The American Burn Association (ABA) recently presented the prestigious Lifetime Achievement Award to Texas Tech University Health Sciences Center (TTUHSC) professor and burn surgeon John A. Griswold, M.D. He is the 13th recipient since the award was first presented in 1977.
The ABA Lifetime Achievement Award honors individuals whose outstanding achievements and extraordinary contributions have left a lasting mark on burn care.
In its award announcement, the ABA noted, “Dr. Griswold has spent over 30 years training surgeons, nurses and therapists in burn care and has been an active ABA member since 1985, contributing to clinical excellence, education and research.”
Specifically, the ABA cited Griswold as “leading the UMC Timothy J. Harnar Regional Burn Center through 11 consecutive verifications since 1993, making it one of the longest continuously verified centers in the United States.”

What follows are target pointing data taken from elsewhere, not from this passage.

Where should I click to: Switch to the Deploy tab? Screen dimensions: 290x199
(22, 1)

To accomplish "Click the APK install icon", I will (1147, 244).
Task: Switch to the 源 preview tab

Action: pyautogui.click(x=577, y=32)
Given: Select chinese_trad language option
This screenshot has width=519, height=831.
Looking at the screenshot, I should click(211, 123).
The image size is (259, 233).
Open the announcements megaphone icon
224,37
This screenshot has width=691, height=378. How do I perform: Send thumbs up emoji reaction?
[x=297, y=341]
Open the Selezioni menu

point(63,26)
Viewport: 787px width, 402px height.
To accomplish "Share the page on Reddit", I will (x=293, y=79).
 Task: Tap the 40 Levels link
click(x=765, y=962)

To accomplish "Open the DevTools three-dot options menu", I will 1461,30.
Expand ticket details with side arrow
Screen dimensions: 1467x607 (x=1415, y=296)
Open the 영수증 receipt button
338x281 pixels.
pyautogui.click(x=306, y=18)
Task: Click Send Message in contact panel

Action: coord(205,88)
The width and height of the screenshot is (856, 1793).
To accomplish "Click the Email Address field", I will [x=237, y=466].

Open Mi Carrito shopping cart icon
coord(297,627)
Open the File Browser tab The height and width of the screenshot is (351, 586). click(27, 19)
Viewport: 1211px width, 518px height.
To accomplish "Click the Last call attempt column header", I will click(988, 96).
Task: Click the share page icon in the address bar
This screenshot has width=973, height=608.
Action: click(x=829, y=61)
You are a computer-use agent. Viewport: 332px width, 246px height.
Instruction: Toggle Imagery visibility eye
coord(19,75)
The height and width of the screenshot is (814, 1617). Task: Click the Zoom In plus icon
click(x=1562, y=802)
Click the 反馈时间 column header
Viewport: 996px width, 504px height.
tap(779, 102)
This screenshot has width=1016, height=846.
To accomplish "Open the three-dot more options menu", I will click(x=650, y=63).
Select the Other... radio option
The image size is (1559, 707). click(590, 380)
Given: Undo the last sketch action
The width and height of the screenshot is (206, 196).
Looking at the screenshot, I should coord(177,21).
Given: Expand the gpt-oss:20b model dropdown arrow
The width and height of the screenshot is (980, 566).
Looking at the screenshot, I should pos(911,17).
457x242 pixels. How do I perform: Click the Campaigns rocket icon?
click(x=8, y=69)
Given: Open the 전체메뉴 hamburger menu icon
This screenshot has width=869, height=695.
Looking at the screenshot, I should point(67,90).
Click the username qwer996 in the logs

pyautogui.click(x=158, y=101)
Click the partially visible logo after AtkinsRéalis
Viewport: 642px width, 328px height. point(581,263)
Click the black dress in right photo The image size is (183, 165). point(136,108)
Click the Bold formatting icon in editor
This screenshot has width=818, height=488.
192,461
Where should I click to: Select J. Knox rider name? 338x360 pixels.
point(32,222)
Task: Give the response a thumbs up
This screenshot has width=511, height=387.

“For 33 years, Dr. John Griswold has been the heartbeat of the burn service in our university. His vision and commitment to the care of these patients have been the inspiration for several generations of talented physicians who have followed his path,” John C. DeToledo, M.D., TTUHSC executive vice president for clinical affairs and dean of the School of Medicine, said. “His warm personality and professional charisma helped him to be the face of ‘burn care’ in Texas for decades.”
Griswold sees his clinical, educational and research roles as interrelated imperatives. His philosophy is that every patient interaction is an opportunity to improve health care for the future.
“Medicine should never be stagnant,” he said. “Not only do we have to do our very best to take the best care of every patient, but it behooves us to figure out how to make things better. Research is the only way to discover and validate that.”
Griswold is credited with more than 90 peer-reviewed articles focusing on topics including pathophysiology and metabolic effects of injury, wound healing, infection and infection prevention and the assessment of devices and products that improve healing and prevent scarring.
“TTUHSC’s translational research is making great strides,” Griswold said. “These are things that make patients get better or more comfortable as they're getting better. We've made incredible advances and influenced all the burn centers on pain management and burn injury care, on how we provide nutrition and regarding special dressings and therapies. On almost everything you can think of, we've had an impact nationally because of the research.”
A native of Casper, Wyoming, Griswold’s general surgery residency at TTUHSC from 1982 to 1986 was followed by fellowships at the University of Washington in Seattle involving burn, trauma and critical care. He returned to TTUHSC in 1992 and established an active surgery practice.
Griswold said he recognized early in his medical training that the nature of burn injuries poses unique challenges, something he emphasizes during the course of teaching a multidisciplinary group of learners at the burn center.
“No one would disagree that a burn injury is the worst of diseases and injuries; burn injury patients are the sickest patients in the hospital,” he said. “A burn injury is a very visible injury, so it's a lifelong injury just from that aspect. The recovery is so complex and prolonged that both the patient and the family end up being changed forever. But getting them through that and getting them to the other side are very rewarding. It truly takes a specially focused team approach to medical care.”
Griswold was chair of the TTUHSC School of Medicine’s Department of Surgery from 1997 to 2016. From 2000 to 2014, he was the medical director of the Level 1 Trauma Center, now the John A. Griswold Trauma Center at UMC.
Griswold was recognized as a TTUHSC Distinguished Alumnus in 2017, the university's highest honor, which is bestowed upon alumni who have made significant contributions to the health care profession.
“While I feel incredibly humbled and honored, this is not about me; it's about all the people I get to work with,” Griswold said. “We've changed the face of burn care in a number of ways together. When there’s love, there’s no labor. I love doing what I do, and I do the best I can every day.”